The plant is the producer and the animals are consumers.
Notice that the first consumer in the chain is also called the primary consumer, the next one is the secondary consumer and the one after that is the tertiary consumer.
A consumer that eats plants is called a herbivore, and a consumer that eats other animals is called a carnivore. An omnivore is an animal that eats plants and other animals.
Predators and prey
- A predator is an animal that eats other animals
- The prey is the animal that gets eaten by the predator.
Pyramids of numbers
The population of each organism in a food chain can be shown in a sort of bar chart called a pyramid of numbers. The more organisms there are, the wider the bar. The producer in the food chain always goes at the bottom of the pyramid of numbers.
Think about this food chain:
clover snail thrush hawk
Clover is a plant and it is the producer in this food chain. Its bar goes at the bottom of the pyramid.
Energy is lost to the surroundings as we go from one level to the next, so there are fewer organisms at each level in this food chain. A lot of clover is needed to support the snail population. A thrush eats lots of snails, and a hawk eats lots of thrushes, so the population of hawks is very small.
Sometimes the pyramid of numbers doesn't look like a pyramid at all. This could happen if the producer is a large plant such as a tree, or if one of the animals is very small. Remember, though, that whatever the situation, the producer still goes at the bottom of the pyramid.
Food webs
When all the food chains in a habitat are joined up together they form a food web.
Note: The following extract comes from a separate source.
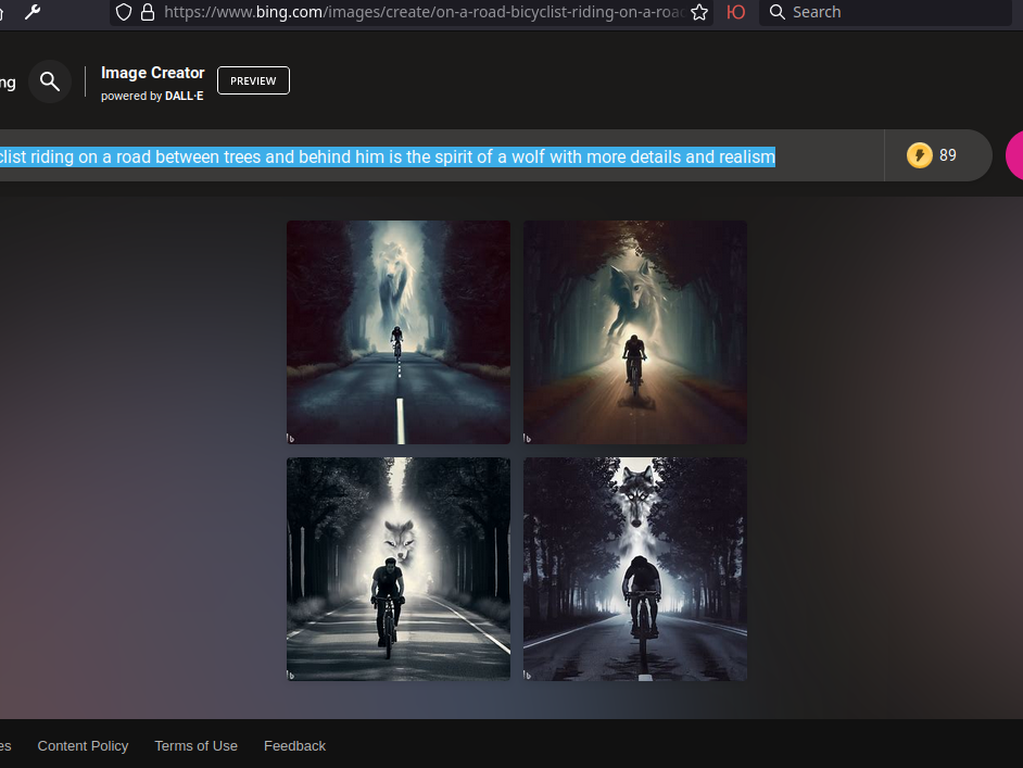1023x768 pixels.
Task: Click the Bing search magnifier icon
Action: (x=49, y=82)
Although it looks complex, it is just several food chains joined together.
Some organisms will have more than one predator, but others have just one predator.
This leads to some interesting effects if the population of a particular organism in the food web decreases. Some animals can just eat more of another organism if food is in short supply, while others may starve and die. This in turn can affect the populations of other organisms in the food web.
What would happen if the producer died?
If the producer, so the organisms that feed on it would have no food. They would starve and die unless they could move to another habitat. The other animals in the food web would die, too, as their food supplies died out. The populations of the consumers would fall as the population of the producer fell.
Toxic materials in the food chain
Toxic materials are poisonous. Some quickly break down into harmless substances in the environment. Others are persistent and do not break down. Instead, they accumulate in the food chain and damage the organisms in it, especially the top predators. Mercury and DDT are two persistent toxic materials.
Mercury
Mercury compounds were used until quite recently to make insecticides (chemicals that kill the insects that damage crops) and special paints that stop barnacles growing on the hulls of ships.
Unfortunately, when it gets into the food chain mercury damages the nervous systems and reproductive systems of mammals, including humans.
Tiny plankton in the sea absorb the mercury compounds. When the plankton are eaten by small fish, the mercury they contain stays in the fish. As the fish need to eat a lot of plankton, the concentration of mercury in them becomes higher than its concentration in the plankton.
The larger fish eat many small fish, and in turn larger fish still, such as the tuna fish, eat many of them. In this way, the concentration of mercury in the tuna becomes large. As people who eat a large amount of contaminated tuna may become ill, mercury is now banned from many chemicals.
DDT
DDT is a banned insecticide, which accumulates in birds and causes weakness in the eggs they produce.